▶ _Work instructions_
Each record that comes next should be output exactly; pictures do not belong in the copy.

▶ _Data supplied_

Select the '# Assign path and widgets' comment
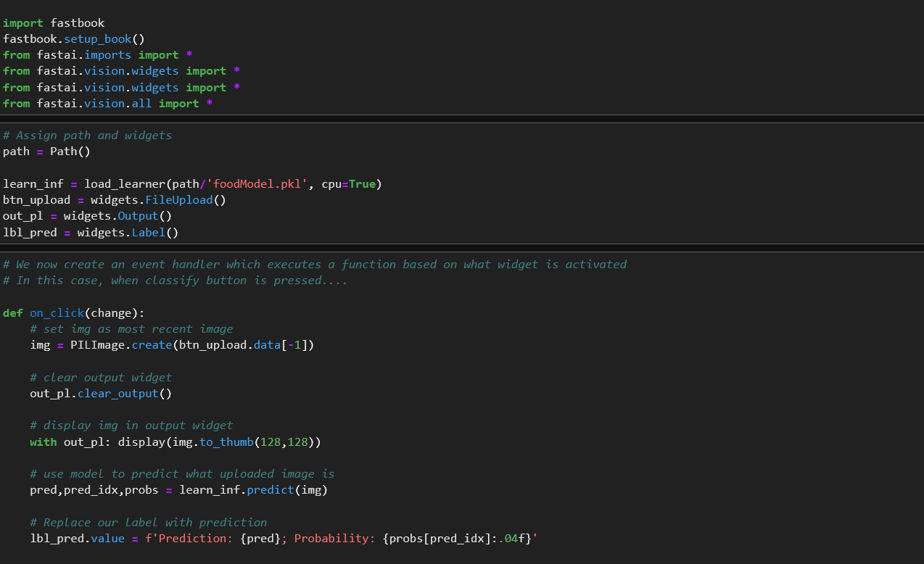pos(87,136)
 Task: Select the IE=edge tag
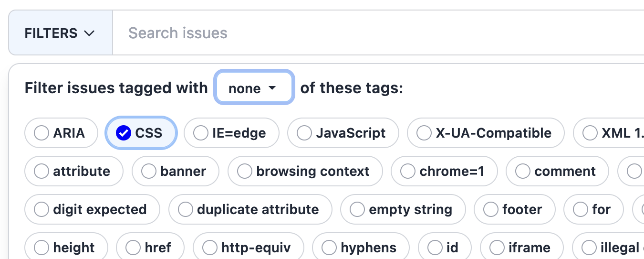tap(231, 133)
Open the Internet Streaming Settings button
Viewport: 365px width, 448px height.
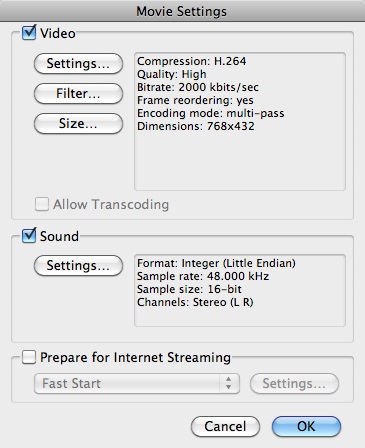[294, 383]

▶ _Response box_
Select the '# Assign path and widgets' comment
pos(87,136)
 Task: Select the IE=edge tag
tap(231, 133)
Open the Internet Streaming Settings button
Viewport: 365px width, 448px height.
[294, 383]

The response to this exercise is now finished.